• _AIM OF THE TASK_: Print each entry verbatim.

(DATA SHOWN begins)

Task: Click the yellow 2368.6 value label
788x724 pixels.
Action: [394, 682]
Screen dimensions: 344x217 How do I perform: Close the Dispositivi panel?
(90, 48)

(DATA SHOWN ends)

• _WRITTEN RESPONSE_:
Task: Click the yellow 2368.6 value label
788x724 pixels.
Action: [394, 682]
Screen dimensions: 344x217 How do I perform: Close the Dispositivi panel?
(90, 48)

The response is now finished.